Items from a pointing dataset:

· · · · ·

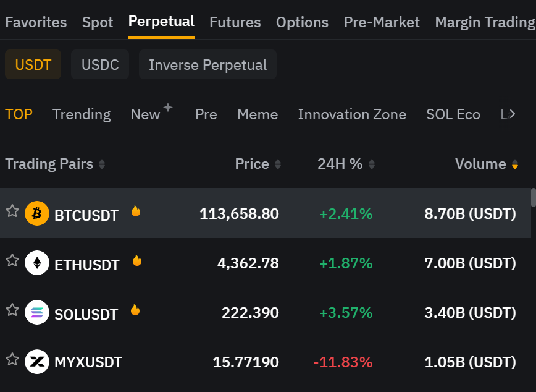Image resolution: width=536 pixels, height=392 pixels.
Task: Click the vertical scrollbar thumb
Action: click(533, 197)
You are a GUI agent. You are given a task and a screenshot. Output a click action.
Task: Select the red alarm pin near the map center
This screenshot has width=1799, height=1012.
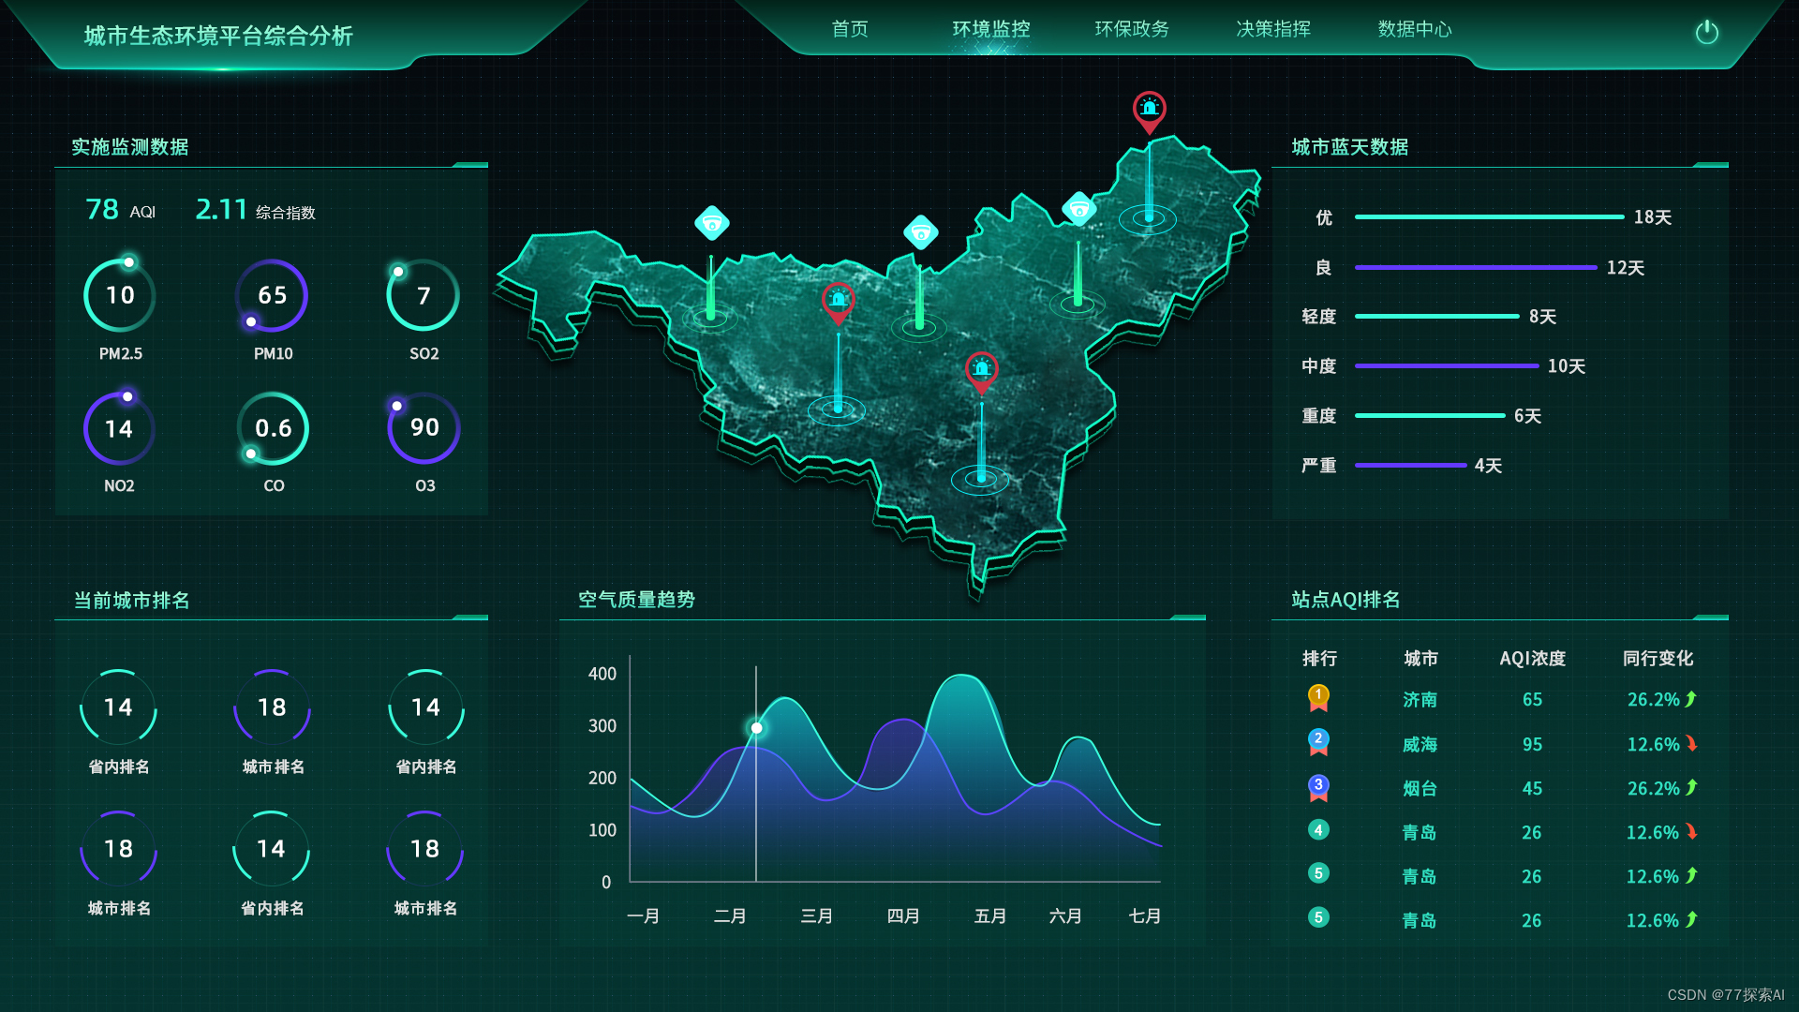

· · · · ·

● Problem description
Copy the text of all the items above word for word, leaving out the pictures.

● Right answer
Image resolution: width=536 pixels, height=392 pixels.
Task: Click the vertical scrollbar thumb
Action: click(533, 197)
You are a GUI agent. You are given a task and a screenshot. Output a click action.
Task: Select the red alarm pin near the map center
This screenshot has width=1799, height=1012.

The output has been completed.